**Work to be completed:**
Where a line of the material includes the string "computer", copy that line.

**Source information:**

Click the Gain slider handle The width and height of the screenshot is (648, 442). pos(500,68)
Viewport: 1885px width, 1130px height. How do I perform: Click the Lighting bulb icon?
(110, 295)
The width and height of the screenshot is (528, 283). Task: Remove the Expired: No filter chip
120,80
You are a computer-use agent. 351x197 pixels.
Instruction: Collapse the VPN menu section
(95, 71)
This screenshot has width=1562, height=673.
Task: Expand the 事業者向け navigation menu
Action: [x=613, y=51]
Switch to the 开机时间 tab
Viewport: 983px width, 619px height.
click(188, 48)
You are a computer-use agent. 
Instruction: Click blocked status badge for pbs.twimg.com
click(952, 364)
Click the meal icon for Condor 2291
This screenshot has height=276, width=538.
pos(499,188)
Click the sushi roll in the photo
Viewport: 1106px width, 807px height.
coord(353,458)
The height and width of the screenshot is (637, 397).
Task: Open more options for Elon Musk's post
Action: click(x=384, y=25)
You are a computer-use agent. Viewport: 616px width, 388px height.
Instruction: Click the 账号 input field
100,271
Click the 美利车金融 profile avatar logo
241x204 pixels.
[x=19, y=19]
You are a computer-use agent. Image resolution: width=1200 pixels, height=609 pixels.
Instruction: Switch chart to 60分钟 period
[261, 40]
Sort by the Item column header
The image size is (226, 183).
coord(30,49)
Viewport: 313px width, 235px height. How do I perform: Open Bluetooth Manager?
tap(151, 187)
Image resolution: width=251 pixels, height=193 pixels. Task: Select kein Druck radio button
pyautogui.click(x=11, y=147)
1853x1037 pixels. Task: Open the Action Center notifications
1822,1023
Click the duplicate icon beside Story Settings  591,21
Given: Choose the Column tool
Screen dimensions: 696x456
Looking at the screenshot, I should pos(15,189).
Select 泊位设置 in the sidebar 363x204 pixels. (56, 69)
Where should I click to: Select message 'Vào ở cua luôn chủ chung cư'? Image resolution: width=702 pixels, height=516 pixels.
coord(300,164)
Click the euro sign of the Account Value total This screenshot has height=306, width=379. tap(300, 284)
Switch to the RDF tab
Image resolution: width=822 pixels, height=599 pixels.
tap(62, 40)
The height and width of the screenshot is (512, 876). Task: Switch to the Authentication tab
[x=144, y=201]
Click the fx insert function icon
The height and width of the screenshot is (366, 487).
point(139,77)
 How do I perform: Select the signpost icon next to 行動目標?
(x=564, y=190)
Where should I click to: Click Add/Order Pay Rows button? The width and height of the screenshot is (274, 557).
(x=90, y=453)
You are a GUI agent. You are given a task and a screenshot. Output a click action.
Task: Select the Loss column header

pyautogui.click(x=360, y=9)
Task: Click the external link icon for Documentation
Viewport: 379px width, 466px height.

**Answer area:**
You are a computer-use agent. 351x197 pixels.
You are a computer-use agent. 
You are a computer-use agent. Viewport: 616px width, 388px height.
You are a computer-use agent. Image resolution: width=1200 pixels, height=609 pixels.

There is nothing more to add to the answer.